Start of Given data
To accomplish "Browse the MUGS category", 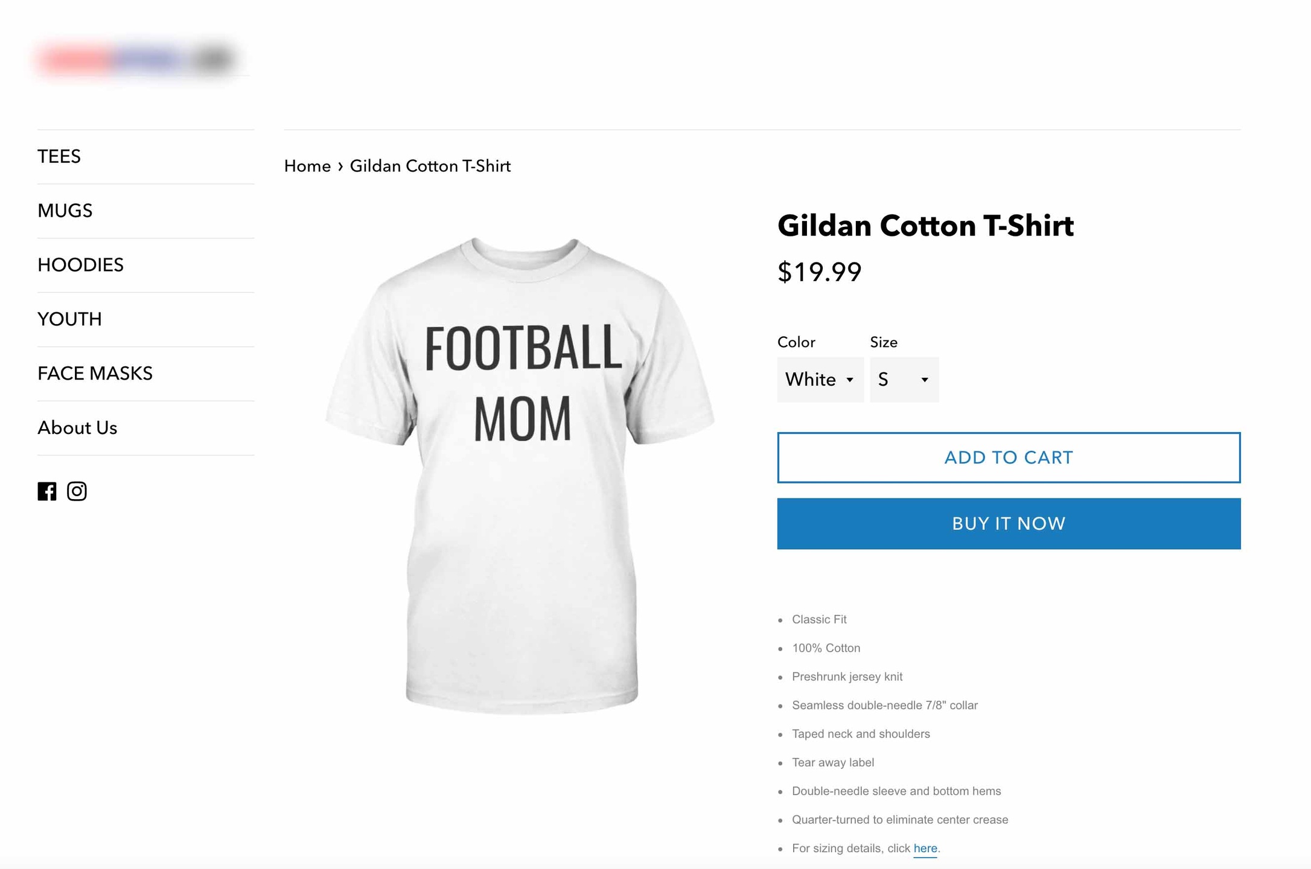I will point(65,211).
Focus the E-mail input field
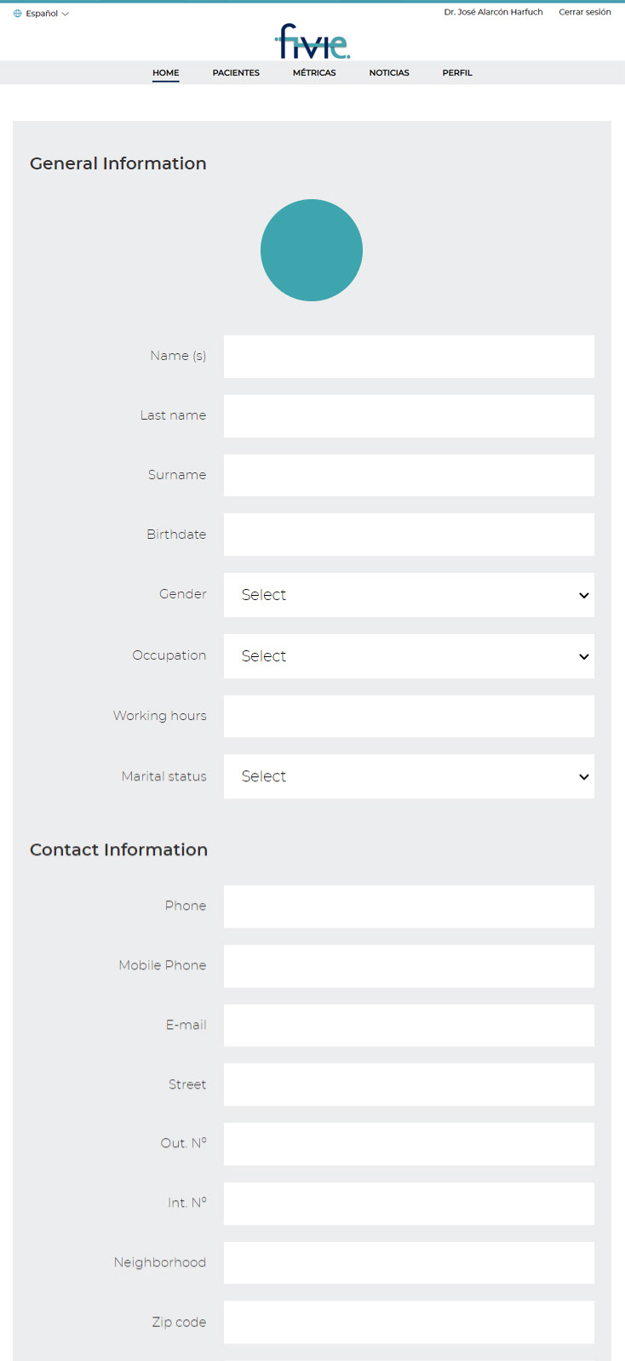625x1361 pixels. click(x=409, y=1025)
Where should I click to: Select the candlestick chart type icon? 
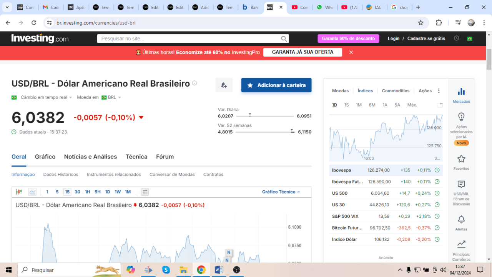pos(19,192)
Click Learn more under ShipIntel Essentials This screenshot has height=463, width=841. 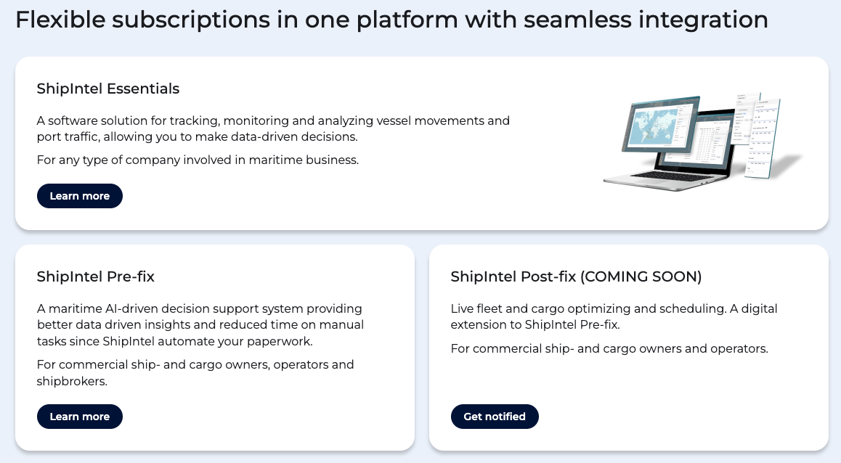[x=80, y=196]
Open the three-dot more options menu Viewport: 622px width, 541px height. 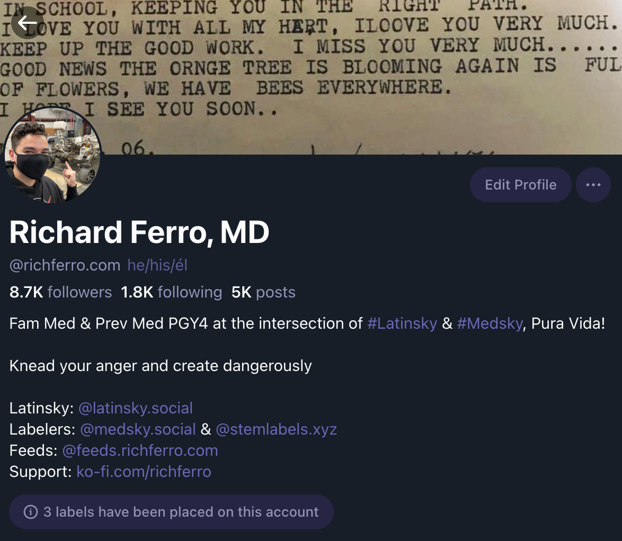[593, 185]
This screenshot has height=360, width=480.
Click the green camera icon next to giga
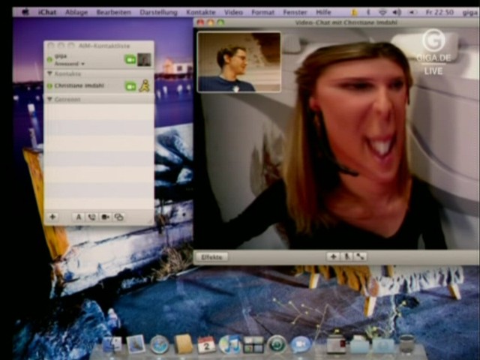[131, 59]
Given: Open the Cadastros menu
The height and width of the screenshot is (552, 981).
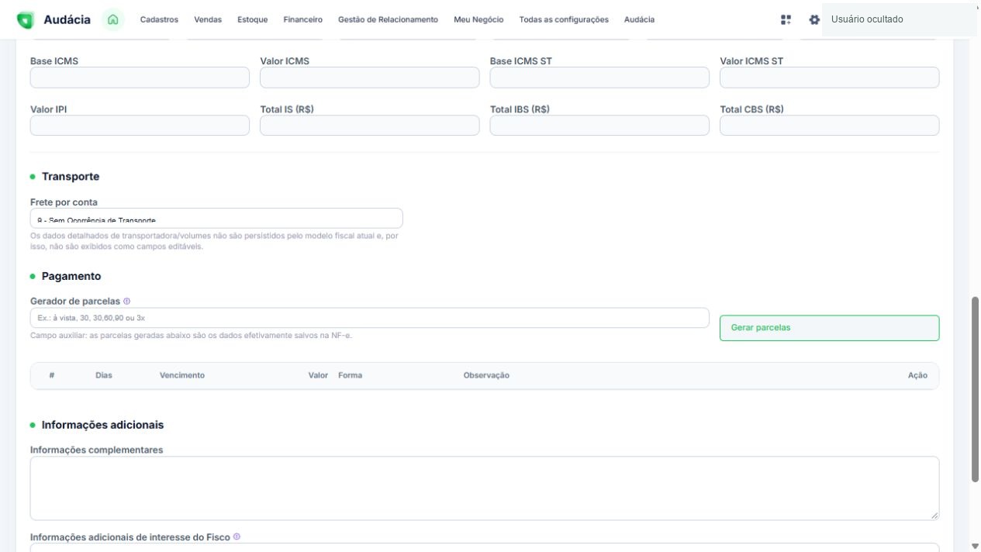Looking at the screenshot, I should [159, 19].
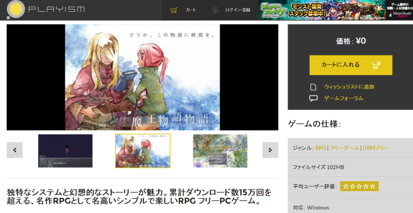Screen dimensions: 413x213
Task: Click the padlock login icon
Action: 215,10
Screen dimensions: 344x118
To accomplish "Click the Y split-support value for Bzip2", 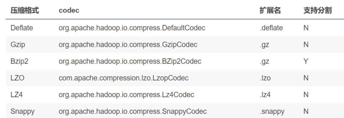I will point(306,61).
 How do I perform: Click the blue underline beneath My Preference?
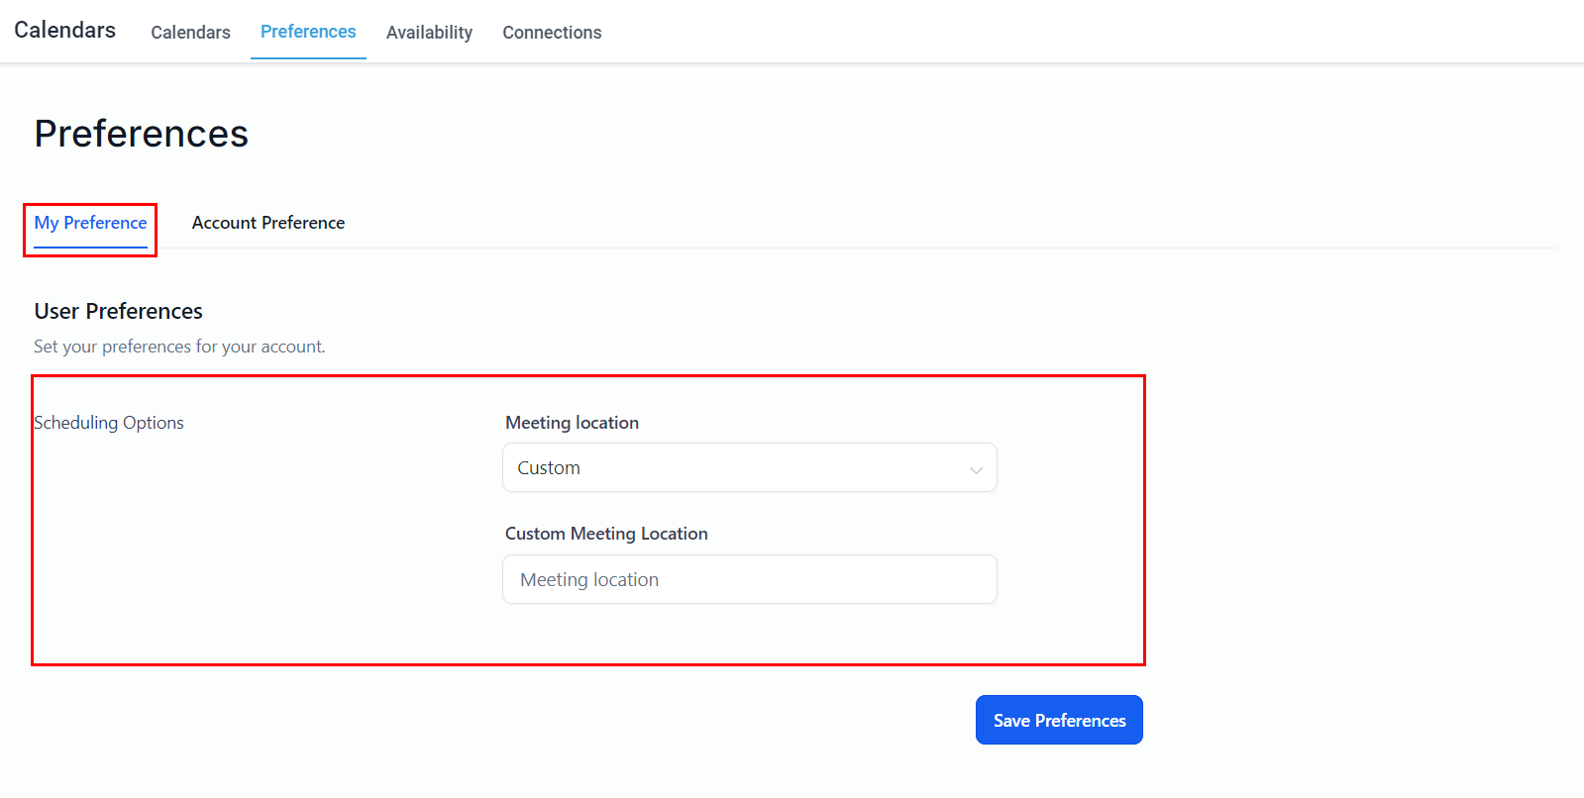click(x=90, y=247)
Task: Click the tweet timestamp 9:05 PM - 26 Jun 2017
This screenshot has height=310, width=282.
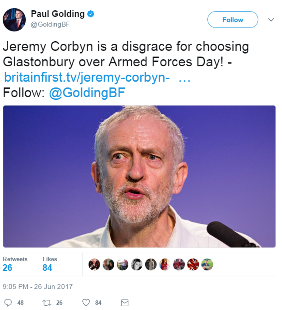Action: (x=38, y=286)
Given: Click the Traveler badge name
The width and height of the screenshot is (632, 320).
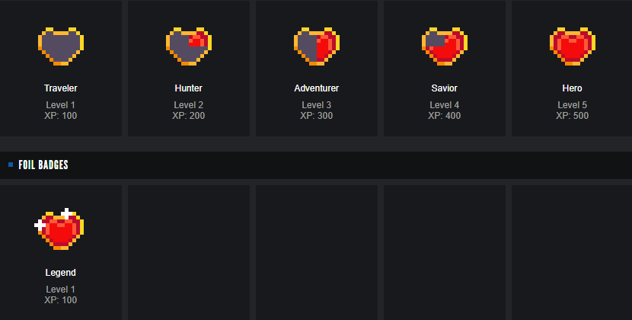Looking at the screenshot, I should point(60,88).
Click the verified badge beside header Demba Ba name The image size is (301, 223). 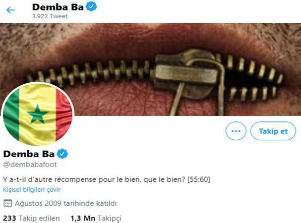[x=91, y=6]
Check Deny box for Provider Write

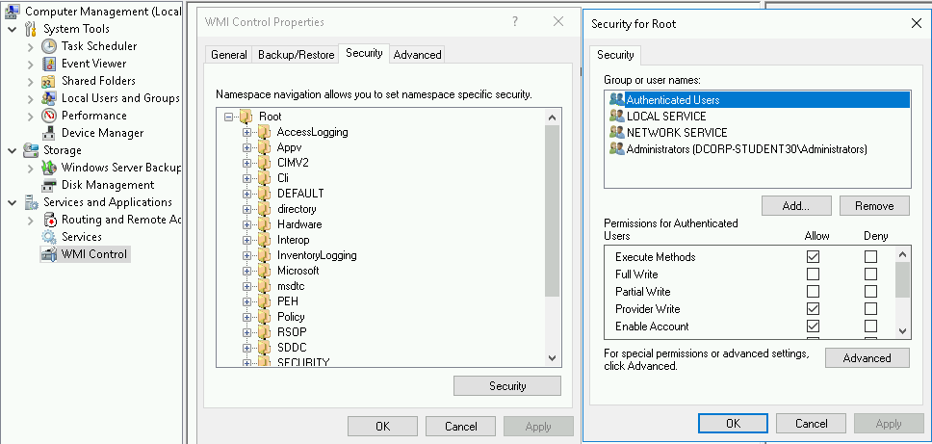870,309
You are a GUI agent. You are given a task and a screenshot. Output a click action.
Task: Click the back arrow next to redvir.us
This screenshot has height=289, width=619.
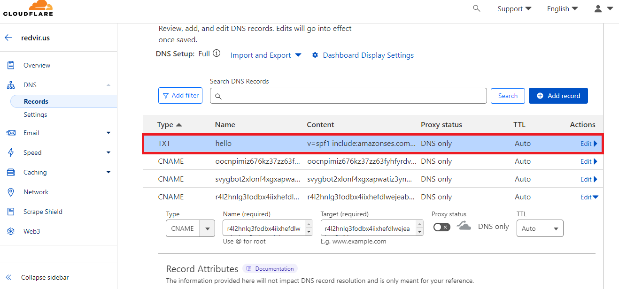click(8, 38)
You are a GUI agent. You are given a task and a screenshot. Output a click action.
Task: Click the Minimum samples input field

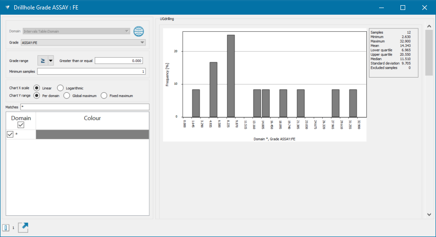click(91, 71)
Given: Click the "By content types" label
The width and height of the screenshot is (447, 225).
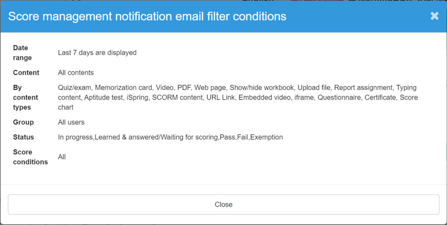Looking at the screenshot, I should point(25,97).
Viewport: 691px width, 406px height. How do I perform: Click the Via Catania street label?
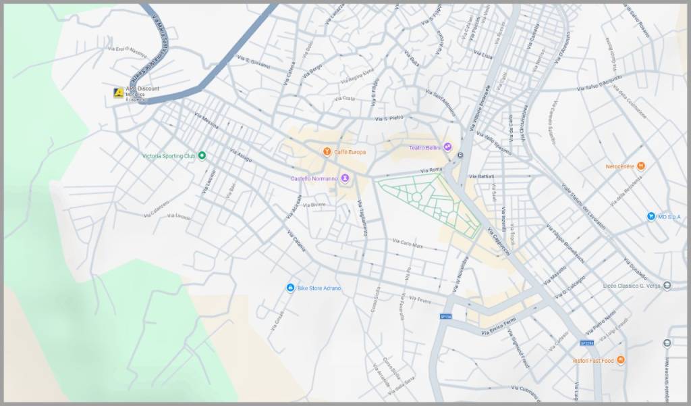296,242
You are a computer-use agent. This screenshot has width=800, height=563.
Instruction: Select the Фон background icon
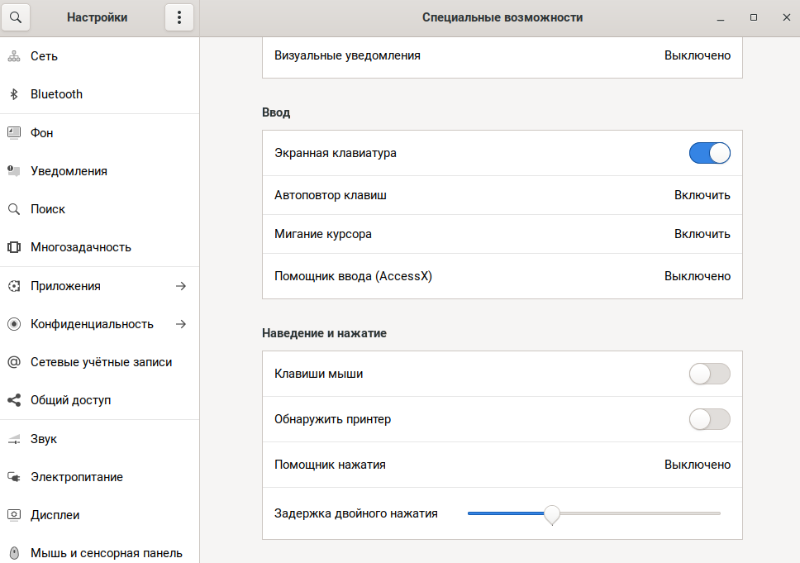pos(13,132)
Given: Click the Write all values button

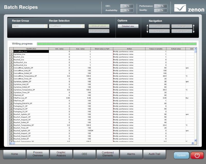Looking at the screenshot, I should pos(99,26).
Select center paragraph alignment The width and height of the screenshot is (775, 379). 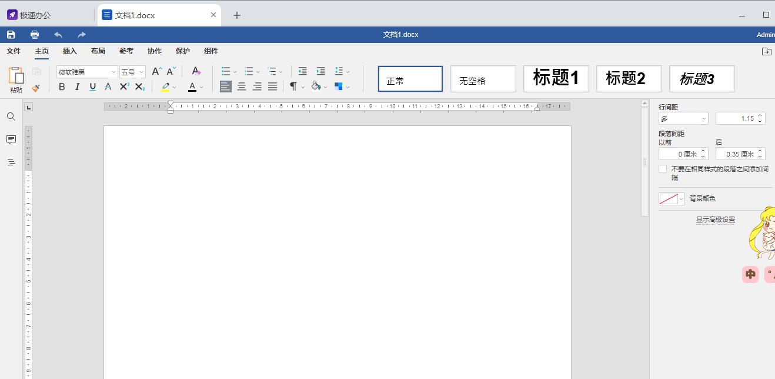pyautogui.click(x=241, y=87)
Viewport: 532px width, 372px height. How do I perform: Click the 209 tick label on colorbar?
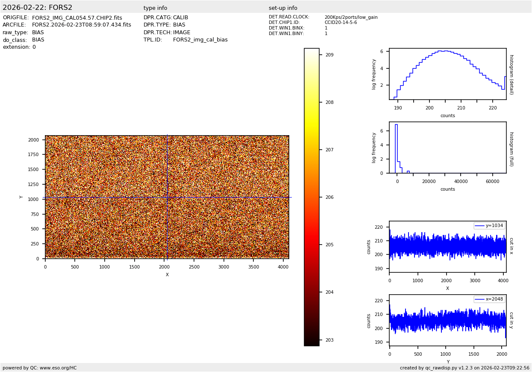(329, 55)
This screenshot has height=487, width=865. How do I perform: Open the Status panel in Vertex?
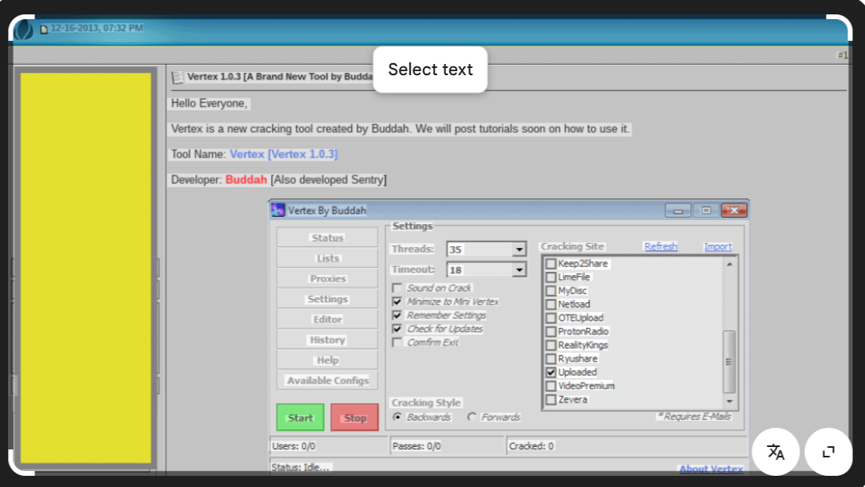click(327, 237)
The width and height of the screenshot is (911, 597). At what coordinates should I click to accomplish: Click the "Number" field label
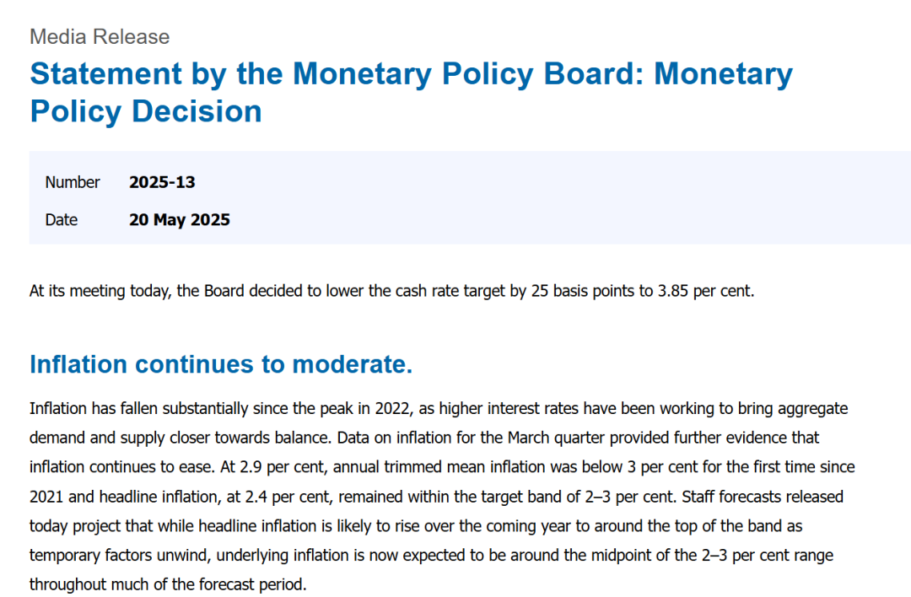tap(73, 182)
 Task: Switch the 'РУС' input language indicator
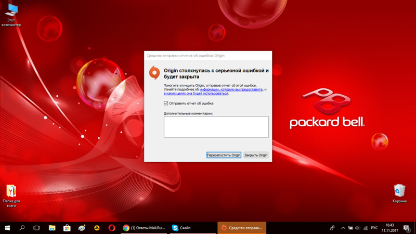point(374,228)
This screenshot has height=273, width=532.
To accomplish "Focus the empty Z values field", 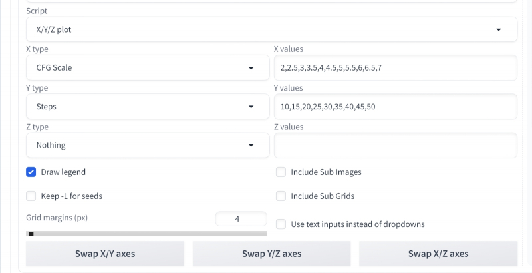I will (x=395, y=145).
End of Given data
Exercise directions:
With the pictures omitted, print the lines above exactly, beginning at the line with "This screenshot has height=360, width=480." and going on through the line with "Screen dimensions: 344x118".

Answer box:
This screenshot has height=360, width=480.
Click the green camera icon next to giga
[131, 59]
Given: Open the Cadastros menu
The height and width of the screenshot is (552, 981).
Looking at the screenshot, I should [159, 19].
Screen dimensions: 413x213
Task: Click the padlock login icon
Action: 215,10
Screen dimensions: 344x118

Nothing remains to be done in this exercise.